▶ REQUIREMENT:
Of all the lines in the material, tally those containing the string "each", and report nothing but the total.
Start of Block
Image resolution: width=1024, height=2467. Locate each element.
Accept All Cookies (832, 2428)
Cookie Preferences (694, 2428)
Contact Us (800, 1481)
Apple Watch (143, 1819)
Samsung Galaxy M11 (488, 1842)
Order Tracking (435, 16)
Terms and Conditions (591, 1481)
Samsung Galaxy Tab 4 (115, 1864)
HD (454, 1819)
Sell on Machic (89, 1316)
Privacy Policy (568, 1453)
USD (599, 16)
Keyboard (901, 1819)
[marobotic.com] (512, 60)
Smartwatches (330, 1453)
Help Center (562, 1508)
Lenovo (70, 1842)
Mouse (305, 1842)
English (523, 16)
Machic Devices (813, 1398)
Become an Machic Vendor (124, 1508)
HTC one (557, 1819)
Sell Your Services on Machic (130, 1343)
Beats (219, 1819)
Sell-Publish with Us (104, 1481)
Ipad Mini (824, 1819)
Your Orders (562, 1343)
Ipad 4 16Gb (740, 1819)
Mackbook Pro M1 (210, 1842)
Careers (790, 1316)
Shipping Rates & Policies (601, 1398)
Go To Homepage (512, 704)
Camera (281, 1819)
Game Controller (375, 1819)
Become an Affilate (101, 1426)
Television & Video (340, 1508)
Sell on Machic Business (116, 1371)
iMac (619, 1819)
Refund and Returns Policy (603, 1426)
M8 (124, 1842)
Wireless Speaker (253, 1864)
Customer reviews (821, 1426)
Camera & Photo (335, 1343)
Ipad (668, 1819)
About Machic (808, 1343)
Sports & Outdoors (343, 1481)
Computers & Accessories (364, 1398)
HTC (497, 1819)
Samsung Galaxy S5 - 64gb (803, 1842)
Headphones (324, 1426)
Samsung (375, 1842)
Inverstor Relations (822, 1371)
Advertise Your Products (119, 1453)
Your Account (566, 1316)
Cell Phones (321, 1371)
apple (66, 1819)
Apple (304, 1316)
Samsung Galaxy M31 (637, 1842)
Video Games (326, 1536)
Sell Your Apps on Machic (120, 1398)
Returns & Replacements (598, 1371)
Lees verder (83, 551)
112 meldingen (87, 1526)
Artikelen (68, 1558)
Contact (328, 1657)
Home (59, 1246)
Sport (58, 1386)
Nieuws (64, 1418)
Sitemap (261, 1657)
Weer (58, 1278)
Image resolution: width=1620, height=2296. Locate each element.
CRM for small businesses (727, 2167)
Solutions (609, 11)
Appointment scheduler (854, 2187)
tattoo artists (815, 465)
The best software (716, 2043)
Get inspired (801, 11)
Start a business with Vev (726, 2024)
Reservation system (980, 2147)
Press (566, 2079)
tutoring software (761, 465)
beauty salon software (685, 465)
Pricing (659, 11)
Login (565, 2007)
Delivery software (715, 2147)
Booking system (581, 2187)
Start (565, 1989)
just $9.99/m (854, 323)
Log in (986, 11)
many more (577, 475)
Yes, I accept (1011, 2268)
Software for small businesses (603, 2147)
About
End of Block
▶ WRITTEN SOLUTION:
2